Amylases are used in many industries for function doubling. For example, in the food industry it is used to soften bread, customize flour, liquefy and roughen starch, and process juices. In the detergent and paper industry, these enzymes are used to remove starch stains and remove ink. For the production of various food and industrial products, starch is either converted to bioethanol or processed into fructose, glucose and organic acids in microbial fermenters that require biocatalysts such as amylases for liquefaction and chopping. Protein engineering and recombinant DNA techniques have been used to improve amylase activity and stability under harsh conditions. Scientists have developed a genetically engineered Bacillus α-amylase by making hybrids that incorporate proline residues in the loop region and performing random mutagenesis.

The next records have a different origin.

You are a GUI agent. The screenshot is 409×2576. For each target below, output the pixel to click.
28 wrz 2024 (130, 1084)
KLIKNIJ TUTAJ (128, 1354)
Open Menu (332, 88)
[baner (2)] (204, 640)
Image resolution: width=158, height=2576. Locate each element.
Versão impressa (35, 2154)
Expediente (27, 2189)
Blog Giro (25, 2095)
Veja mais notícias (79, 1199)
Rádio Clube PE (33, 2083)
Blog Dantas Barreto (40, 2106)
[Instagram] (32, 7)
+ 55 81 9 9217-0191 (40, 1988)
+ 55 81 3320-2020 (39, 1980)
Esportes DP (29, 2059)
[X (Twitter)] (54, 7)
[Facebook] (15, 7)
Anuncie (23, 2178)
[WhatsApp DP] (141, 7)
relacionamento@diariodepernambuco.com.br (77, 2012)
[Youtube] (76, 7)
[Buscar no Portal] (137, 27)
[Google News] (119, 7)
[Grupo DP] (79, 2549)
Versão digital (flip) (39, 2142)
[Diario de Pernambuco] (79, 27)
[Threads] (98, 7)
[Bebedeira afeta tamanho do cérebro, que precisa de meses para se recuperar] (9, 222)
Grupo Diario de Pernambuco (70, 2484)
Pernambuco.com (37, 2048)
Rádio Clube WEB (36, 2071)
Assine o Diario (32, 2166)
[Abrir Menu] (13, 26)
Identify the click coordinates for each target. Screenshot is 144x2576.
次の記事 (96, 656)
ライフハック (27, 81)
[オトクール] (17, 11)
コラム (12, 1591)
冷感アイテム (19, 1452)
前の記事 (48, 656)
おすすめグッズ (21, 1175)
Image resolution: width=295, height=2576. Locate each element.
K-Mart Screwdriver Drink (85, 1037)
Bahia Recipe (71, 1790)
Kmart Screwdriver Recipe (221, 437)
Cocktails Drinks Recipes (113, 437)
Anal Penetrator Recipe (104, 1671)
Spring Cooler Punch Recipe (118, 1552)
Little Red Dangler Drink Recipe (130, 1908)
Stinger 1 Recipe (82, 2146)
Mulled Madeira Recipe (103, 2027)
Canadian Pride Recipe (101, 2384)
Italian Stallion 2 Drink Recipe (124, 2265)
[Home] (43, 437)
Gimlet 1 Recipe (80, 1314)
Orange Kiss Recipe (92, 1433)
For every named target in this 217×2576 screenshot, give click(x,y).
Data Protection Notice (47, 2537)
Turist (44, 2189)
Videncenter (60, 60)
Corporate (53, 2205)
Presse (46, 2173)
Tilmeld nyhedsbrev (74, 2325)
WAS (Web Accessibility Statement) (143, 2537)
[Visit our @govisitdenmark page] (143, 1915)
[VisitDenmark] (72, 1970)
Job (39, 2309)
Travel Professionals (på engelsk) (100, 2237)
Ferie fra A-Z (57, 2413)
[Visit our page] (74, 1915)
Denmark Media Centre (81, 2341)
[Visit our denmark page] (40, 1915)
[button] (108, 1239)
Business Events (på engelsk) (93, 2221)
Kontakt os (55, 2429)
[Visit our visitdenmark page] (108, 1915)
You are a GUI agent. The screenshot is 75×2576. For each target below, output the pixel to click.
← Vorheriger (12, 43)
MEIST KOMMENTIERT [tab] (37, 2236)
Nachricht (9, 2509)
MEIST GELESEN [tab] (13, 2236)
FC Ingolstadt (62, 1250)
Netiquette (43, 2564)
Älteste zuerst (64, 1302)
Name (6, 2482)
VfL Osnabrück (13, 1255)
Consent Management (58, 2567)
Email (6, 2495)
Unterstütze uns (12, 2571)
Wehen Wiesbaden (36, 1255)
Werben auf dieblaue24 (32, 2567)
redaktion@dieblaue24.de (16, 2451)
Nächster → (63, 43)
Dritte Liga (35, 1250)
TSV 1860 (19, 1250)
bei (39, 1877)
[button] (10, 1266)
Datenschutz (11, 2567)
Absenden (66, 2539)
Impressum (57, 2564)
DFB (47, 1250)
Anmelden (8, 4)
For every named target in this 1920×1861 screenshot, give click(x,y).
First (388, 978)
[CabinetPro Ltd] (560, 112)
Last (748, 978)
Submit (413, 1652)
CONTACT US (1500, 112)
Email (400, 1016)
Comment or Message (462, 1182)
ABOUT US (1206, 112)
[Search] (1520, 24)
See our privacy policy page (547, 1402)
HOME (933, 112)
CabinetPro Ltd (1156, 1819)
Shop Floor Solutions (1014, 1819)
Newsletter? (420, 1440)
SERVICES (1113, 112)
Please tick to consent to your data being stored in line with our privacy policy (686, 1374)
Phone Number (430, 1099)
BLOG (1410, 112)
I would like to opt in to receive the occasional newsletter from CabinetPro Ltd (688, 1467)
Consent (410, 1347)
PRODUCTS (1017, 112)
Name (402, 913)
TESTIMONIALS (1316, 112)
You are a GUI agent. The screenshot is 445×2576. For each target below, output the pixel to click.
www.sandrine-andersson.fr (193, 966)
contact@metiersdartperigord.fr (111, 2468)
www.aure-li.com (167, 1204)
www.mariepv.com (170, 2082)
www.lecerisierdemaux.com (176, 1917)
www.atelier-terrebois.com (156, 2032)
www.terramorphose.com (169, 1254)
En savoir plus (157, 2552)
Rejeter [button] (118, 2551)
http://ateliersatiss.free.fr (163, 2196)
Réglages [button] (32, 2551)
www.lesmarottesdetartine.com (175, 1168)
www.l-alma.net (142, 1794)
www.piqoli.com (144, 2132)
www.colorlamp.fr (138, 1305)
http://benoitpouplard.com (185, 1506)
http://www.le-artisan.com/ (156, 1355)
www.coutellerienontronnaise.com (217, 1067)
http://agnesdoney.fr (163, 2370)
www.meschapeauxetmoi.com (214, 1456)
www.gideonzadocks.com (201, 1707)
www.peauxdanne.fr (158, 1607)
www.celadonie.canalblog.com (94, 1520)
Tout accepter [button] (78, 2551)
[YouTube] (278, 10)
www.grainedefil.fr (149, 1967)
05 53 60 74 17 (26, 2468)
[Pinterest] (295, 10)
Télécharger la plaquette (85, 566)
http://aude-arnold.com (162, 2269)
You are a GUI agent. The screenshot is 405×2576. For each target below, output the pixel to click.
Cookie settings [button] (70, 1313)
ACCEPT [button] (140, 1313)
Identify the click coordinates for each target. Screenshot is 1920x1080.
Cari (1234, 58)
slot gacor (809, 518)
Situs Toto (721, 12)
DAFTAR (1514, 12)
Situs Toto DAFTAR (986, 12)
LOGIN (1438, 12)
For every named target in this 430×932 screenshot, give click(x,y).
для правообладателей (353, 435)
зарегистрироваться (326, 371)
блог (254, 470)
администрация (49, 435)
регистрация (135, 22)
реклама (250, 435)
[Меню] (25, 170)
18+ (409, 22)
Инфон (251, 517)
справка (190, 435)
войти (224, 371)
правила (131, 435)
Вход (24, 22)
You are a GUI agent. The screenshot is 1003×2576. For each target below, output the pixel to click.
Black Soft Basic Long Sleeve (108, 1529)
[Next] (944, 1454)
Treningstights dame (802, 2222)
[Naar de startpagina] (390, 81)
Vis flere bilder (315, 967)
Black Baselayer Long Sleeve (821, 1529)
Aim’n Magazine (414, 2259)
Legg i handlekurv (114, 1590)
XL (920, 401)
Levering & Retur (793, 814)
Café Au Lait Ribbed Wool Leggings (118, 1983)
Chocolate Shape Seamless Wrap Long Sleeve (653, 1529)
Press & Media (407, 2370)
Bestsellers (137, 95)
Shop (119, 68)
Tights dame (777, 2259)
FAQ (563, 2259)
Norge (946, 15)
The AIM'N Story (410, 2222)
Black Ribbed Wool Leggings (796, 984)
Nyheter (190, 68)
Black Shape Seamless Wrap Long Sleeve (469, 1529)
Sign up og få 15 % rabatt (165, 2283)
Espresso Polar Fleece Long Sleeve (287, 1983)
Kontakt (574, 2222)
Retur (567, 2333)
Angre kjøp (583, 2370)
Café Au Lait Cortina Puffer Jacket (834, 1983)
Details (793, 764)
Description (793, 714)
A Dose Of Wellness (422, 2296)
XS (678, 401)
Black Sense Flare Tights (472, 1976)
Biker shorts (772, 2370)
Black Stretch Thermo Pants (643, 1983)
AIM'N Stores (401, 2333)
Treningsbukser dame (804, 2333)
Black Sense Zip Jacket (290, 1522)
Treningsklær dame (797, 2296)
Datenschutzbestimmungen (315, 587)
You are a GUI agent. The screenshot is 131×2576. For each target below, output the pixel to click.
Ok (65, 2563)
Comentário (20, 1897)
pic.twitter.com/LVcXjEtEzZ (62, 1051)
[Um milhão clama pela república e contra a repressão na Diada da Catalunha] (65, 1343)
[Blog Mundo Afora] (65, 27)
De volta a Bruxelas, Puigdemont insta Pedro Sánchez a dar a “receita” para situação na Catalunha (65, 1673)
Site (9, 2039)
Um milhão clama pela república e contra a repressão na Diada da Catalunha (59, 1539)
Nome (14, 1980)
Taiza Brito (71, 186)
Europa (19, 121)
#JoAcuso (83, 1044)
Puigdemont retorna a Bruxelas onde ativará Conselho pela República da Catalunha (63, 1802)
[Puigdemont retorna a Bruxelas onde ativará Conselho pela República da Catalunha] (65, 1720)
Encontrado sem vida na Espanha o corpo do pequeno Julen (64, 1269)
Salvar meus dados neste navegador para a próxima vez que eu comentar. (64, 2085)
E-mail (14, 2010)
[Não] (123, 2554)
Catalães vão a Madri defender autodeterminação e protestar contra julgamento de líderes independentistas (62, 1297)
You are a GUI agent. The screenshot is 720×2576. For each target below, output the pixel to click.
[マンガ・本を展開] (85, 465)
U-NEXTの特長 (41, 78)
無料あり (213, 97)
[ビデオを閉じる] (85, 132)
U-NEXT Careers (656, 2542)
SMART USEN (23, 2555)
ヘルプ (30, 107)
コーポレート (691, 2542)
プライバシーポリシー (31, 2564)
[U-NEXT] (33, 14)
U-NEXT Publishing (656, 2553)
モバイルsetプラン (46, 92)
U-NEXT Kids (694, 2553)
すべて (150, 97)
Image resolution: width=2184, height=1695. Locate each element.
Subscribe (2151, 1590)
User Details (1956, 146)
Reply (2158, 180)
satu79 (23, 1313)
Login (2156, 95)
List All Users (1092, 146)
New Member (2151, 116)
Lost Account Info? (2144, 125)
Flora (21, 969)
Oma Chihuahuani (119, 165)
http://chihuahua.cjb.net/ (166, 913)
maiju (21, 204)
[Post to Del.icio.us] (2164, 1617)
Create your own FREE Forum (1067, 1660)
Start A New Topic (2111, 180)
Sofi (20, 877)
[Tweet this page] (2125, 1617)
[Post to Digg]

Protein engineering has numerous applications in the therapeutic field. Previously, protein engineering was performed to obtain second-generation recombinant proteins with properties essential for clinical applications. Mutation, DNA shuffling, and recombinant DNA approaches have been used in protein engineering to achieve better results for therapeutic proteins. Subsequent advances in protein engineering have led to the production of secretory therapeutic proteins such as interferon and insulin, the use of therapeutic combinatorial proteins, and the development of gene therapy by inducing recombination using mega nucleases and DNA double-strand breaks. Improvements in protein engineering lead to several other important medical applications.